## Extracted entries
++++++++++
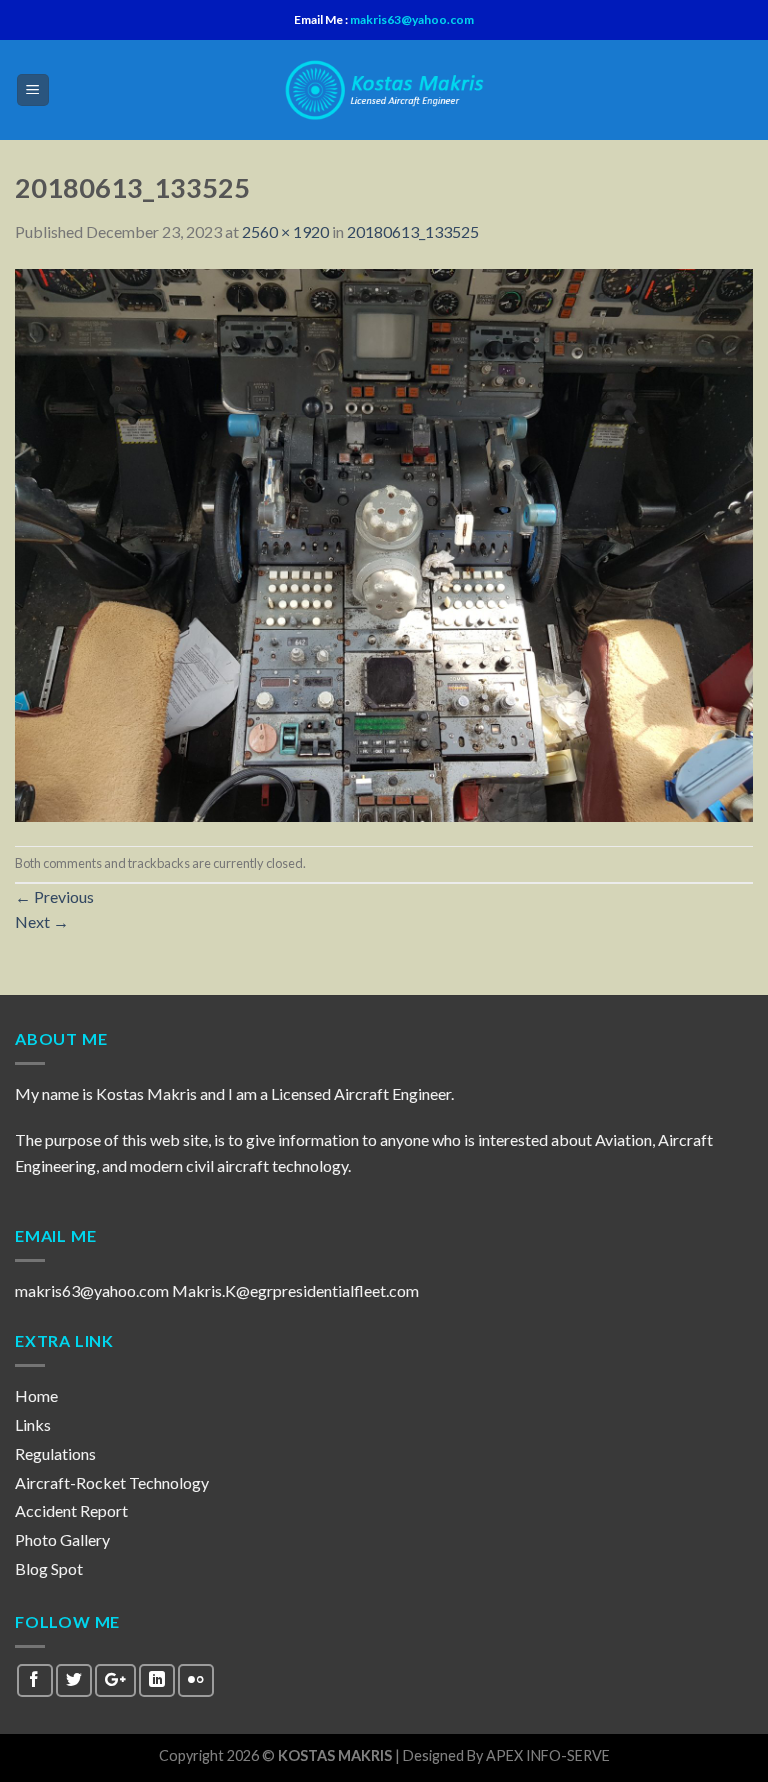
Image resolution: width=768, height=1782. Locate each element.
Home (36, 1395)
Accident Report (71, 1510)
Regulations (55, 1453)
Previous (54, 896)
++++++++++
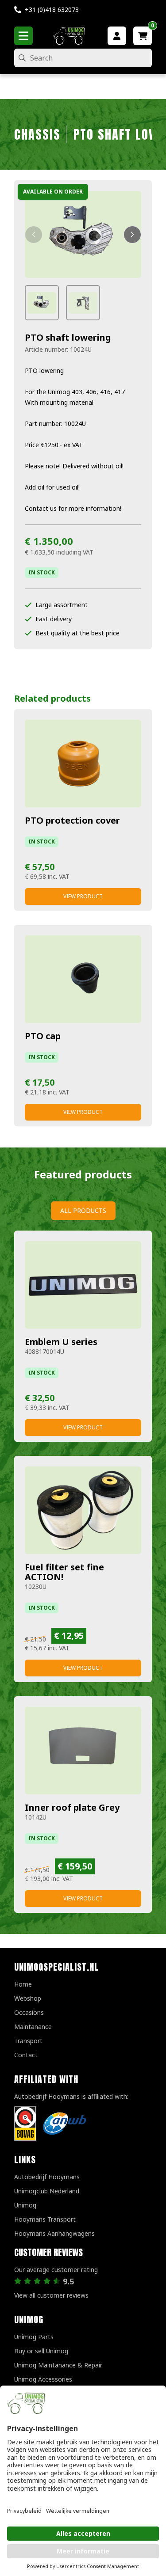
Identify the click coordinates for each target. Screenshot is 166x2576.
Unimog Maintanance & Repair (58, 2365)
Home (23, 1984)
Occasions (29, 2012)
++++++++++
## Work order
Give back, unchanged, the run of lines in the listing above that begins at the line containing "Image resolution: width=768, height=1782." and ends at the line containing "Previous (54, 896)", both included.

## Task answer
Image resolution: width=768, height=1782. Locate each element.
Home (36, 1395)
Accident Report (71, 1510)
Regulations (55, 1453)
Previous (54, 896)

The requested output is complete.